Warnings saying "Do not pierce this battery" are plastered all over rechargeable batteries for a good reason: Breaking the seal can cause a fire.
What causes battery swelling:
Lithium-ion batteries use a chemical reaction to generate power. As the battery ages, this chemical reaction no longer completes perfectly, which can result in the creation of gas (called out-gassing), leading to a swollen battery. Additionally, if the battery’s internal layers do not maintain proper separation (due to damage or defect), out-gassing, swelling, and even fire can occur. Swelling is the result of particulates getting caught in between the layers of the battery and eventually puncturing the membrane that separate the layers. If the membrane has been compromised, moisture in the air can react with the cell, causing the cell to swell.

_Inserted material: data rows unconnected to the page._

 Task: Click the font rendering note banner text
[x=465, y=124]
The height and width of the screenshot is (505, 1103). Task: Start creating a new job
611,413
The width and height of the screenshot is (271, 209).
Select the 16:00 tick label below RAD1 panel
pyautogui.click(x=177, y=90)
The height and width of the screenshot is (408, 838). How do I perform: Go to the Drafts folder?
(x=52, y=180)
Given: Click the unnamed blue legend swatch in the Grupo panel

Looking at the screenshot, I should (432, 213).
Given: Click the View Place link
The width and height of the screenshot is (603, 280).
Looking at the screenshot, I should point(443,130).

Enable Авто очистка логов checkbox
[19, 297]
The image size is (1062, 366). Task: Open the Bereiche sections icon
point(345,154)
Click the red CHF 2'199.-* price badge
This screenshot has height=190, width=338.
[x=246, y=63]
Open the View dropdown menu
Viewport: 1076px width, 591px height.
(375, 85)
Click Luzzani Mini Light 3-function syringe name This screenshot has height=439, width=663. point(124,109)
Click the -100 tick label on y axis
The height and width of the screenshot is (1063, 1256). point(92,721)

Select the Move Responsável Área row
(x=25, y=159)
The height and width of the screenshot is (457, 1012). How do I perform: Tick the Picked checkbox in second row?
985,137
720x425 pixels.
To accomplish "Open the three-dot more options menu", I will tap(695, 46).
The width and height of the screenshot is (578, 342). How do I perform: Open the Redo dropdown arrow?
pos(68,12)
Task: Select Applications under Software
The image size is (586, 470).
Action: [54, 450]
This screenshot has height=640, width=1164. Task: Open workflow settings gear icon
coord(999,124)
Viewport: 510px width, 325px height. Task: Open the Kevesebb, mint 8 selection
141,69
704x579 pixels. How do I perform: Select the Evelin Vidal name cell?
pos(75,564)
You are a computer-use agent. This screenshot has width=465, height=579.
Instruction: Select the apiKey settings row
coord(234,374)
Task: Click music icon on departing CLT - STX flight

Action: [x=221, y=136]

Swelling is caused by gas that forms in the battery. This damages the internal structure of the battery.
A battery consists of thin layers of alternating materials. Normally a thin coating separates these layers. When the coating is damaged, a short can occur between layers: the battery will discharge through the short, generating enough heat to start a lithium fire.
When you puncture a battery, you release the gas, and press the layers closer together. You might get away with this initially, but the battery is now a time bomb: the coating is still damaged and a short could happen at any time (for instance, when you charge the battery, it'll heat up and the layers will shift).